▶ **WORK ORDER**: Transcribe exactly, and only, the lines from the one containing "Task: Open the Суперліга league logo" through the end of the entries below, leaving the pictures out.

Segment Open

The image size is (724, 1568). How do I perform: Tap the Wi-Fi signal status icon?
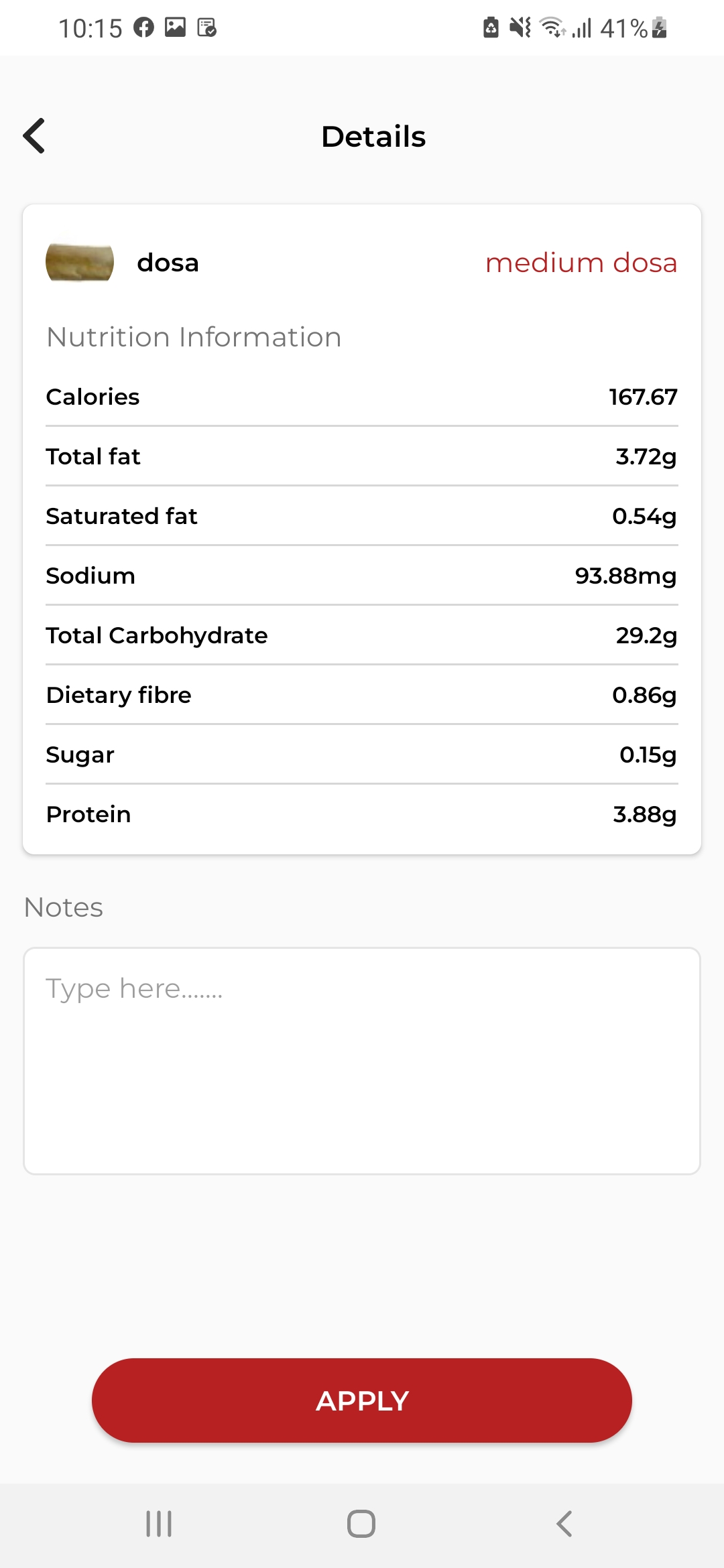click(x=552, y=27)
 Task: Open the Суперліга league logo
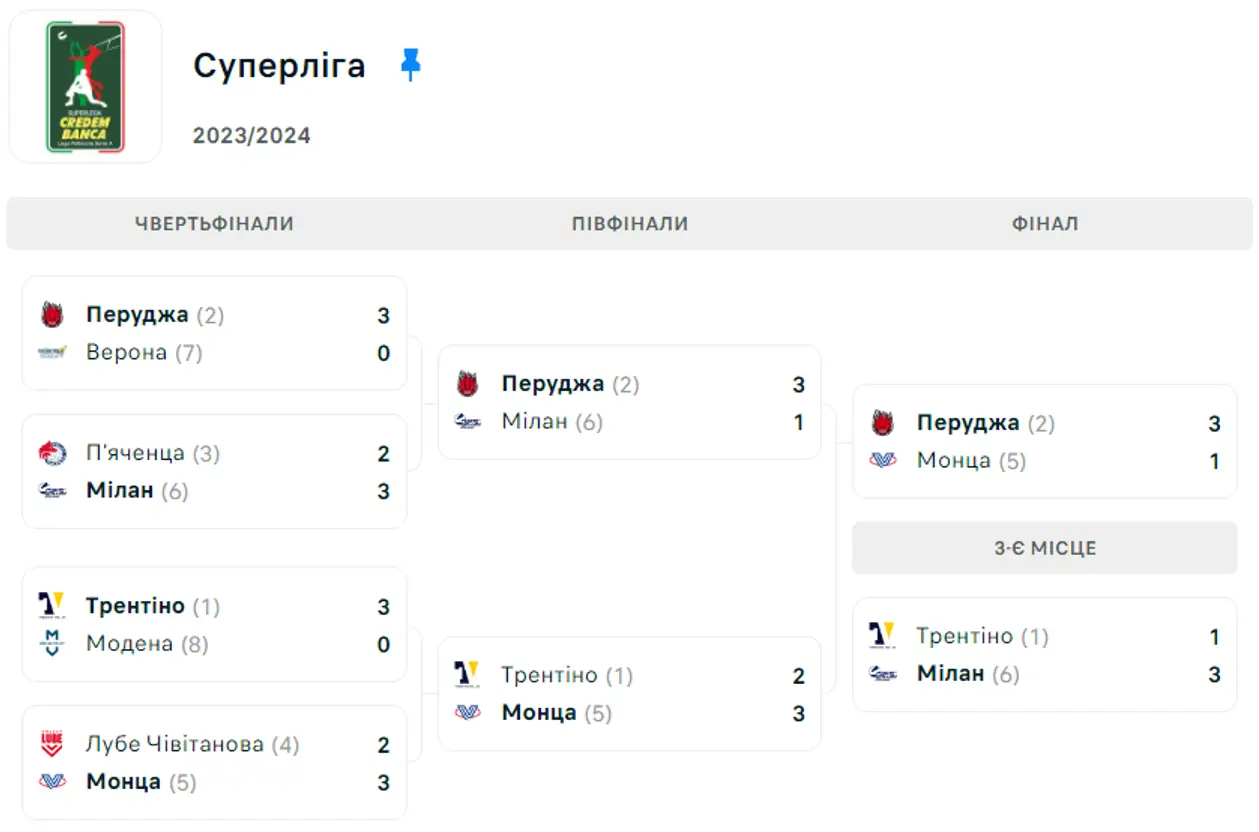point(85,87)
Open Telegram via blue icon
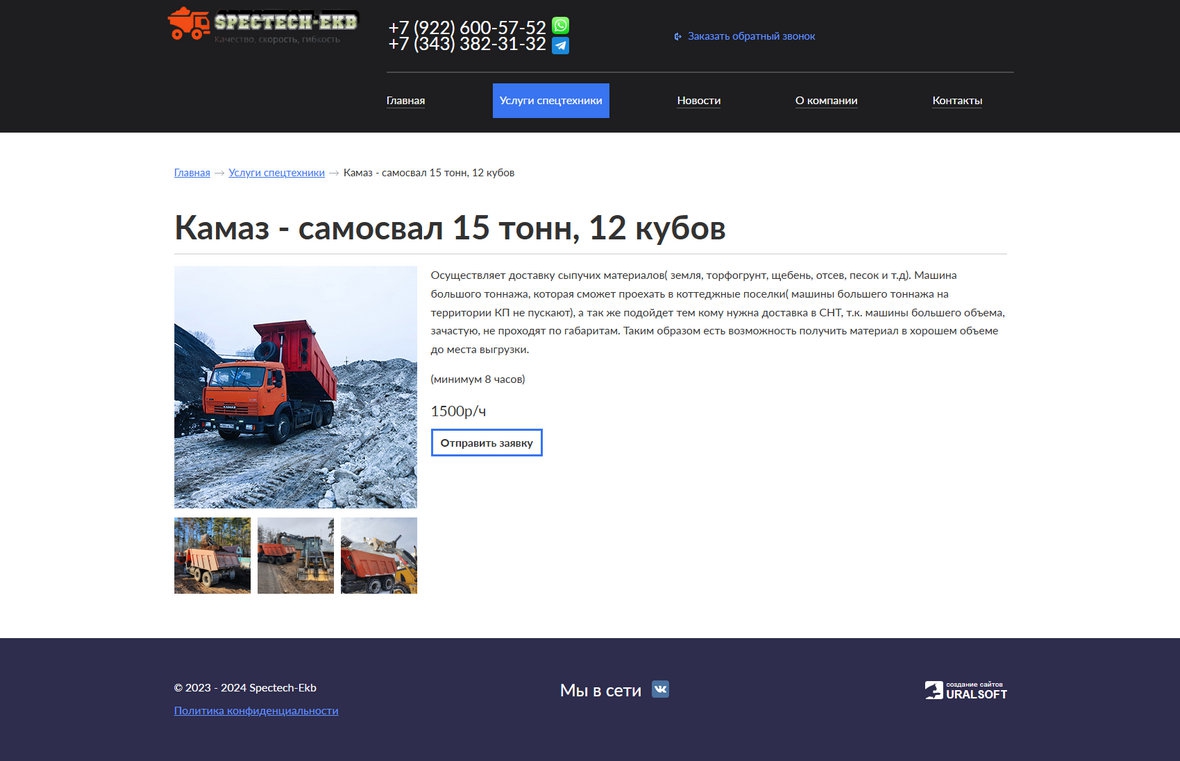1180x761 pixels. pos(561,45)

Segment Closed

▶ **OUTPUT FOR THIS TASK**:
 Task: Open the Суперліга league logo
point(85,87)
Open Telegram via blue icon
1180x761 pixels. pos(561,45)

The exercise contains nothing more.